- What this task involves -
If a line in the records below contains the word "width", copy it out.

- Record excerpts -
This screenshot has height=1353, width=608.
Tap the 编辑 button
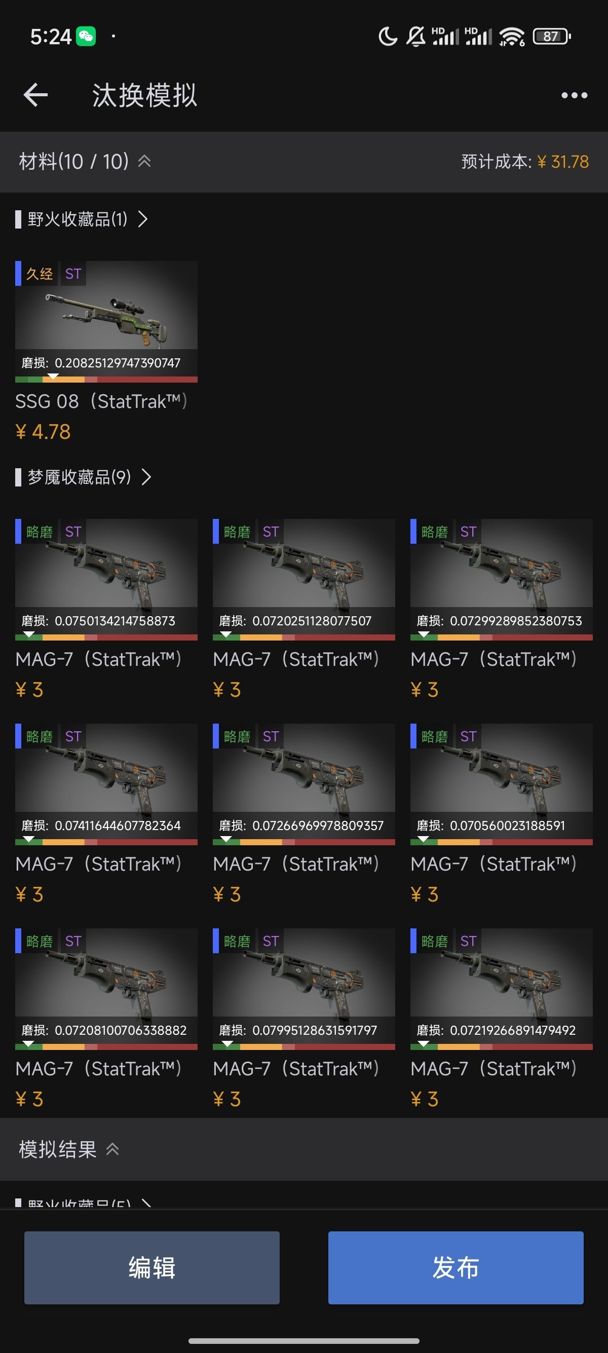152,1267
* * *
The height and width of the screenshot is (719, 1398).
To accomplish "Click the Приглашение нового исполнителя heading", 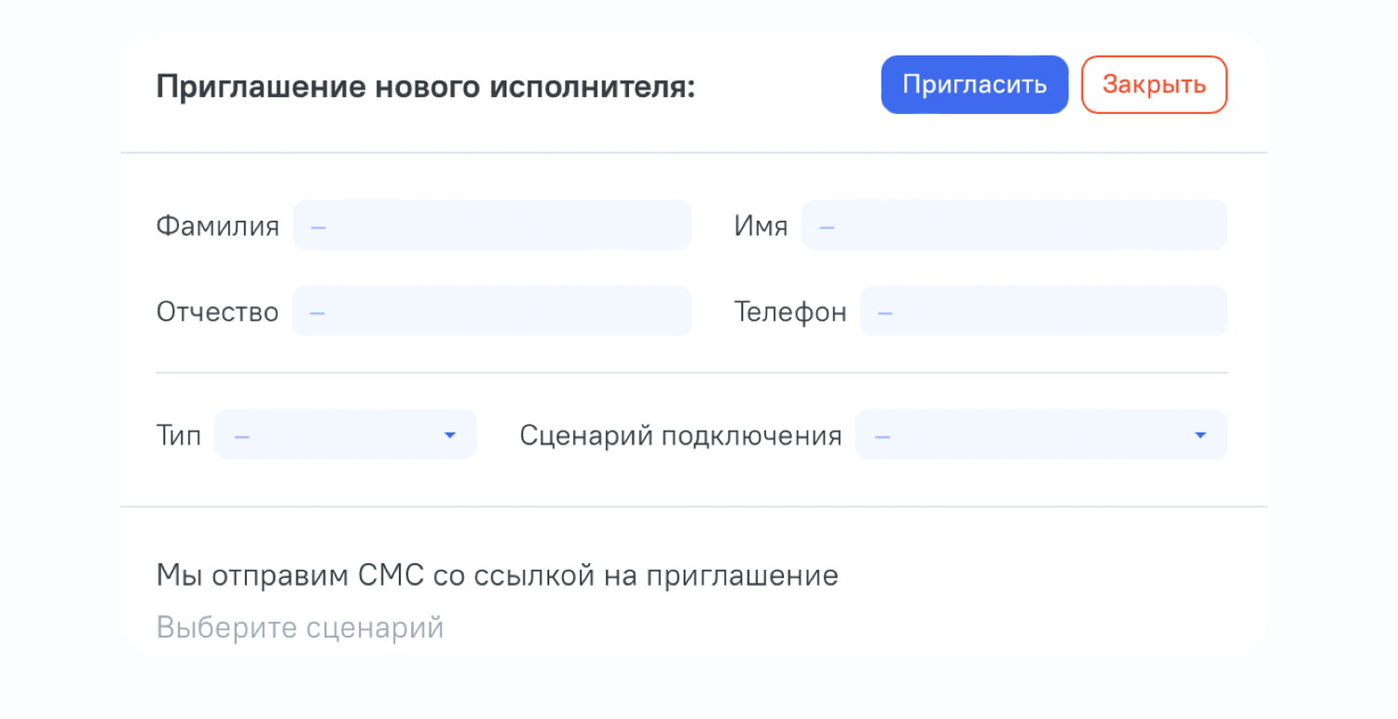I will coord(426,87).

- Your solution -
This screenshot has height=1353, width=608.
The height and width of the screenshot is (719, 1398).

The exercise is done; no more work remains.